Other key findings from the 2024 Strategic Insights: API Security report include:
- APAC faces unique API security challenges compared to the rest of the world. Security challenge rankings by APAC organisations diverge from global OWASP rankings, with Broken Authentication, Server-Side Request Forgery and Security Misconfiguration emerging as top concerns. This is driven by widely used REST/RPC technologies, high use of internal APIs and diverse deployments across the region.
- Australia prioritises robust, real time data leakage and tampering protection. To mitigate these risks, Australian businesses see API runtime protection as a top priority, with 45% of respondents marking it as their top priority, compared to 36% across APAC.
- Insecure integration with third-party services fuelling New Zealand’s high concern for Unsafe Consumption of APIs. 21% of New Zealand respondents expressed concern for unsafe consumption of APIs, a much higher rate of concern than the 9.2% across the APAC region. Secure API consumption practices are crucial to protect against attackers looking to leverage Webhook and SOAP protocols.
- A strong emphasis on API Security Testing in both Australia and New Zealand. In New Zealand, an incredibly high 72% of respondents highlighted this as a top concern, followed by 45 % of Australian respondents. This emphasis on security testing is to ensure that APIs are secure from the development phase.

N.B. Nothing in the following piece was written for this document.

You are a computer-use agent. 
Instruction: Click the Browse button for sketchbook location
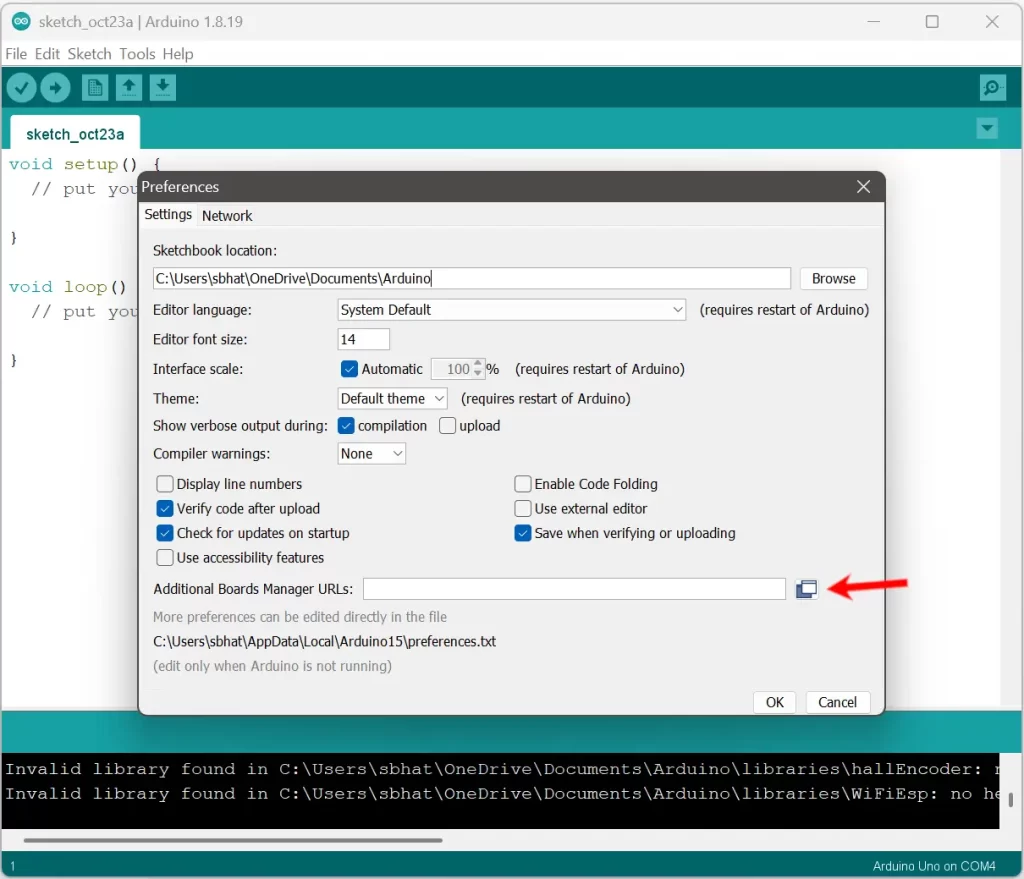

- Controlling external users is the top concern in API access control. APAC organisations cited heightened concern over potential risks from external entities (59%). Other priorities include compliance with established standards (54%) and secure app-to-app interactions (49%). This reflects trends toward increasing connectivity and highlights the importance of comprehensive security frameworks to address evolving API risks effectively
- Focus on security during the development phase. Code security solutions are the most adopted API security solution in New Zealand (20.7%) and the second in Australia (17.9%). This highlights the importance of secure coding practices and static code analysis to prevent vulnerabilities from being introduced during the development phase.
- Strong focus on protecting data against leakage and tampering. Data leakage (53.3%) is the highest priority concern for APAC organisations in API run time protection, underscoring the urgency in protecting sensitive information. There’s also an industry-wide emphasis on maintaining data integrity (27.7%) and protecting sensitive information through detection and masking techniques (23.4%).
To evaluate the current landscape of API security in A/NZ, Twimbit conducted research on behalf of F5 in H1 of 2024, surveying 297 professionals from various sectors, including security, DevOps, SecOps and application development. Respondents were distributed across 11 APAC markets: Australia, China, India, Indonesia, Japan, Korea, Malaysia, New Zealand, Singapore, Taiwan and Thailand.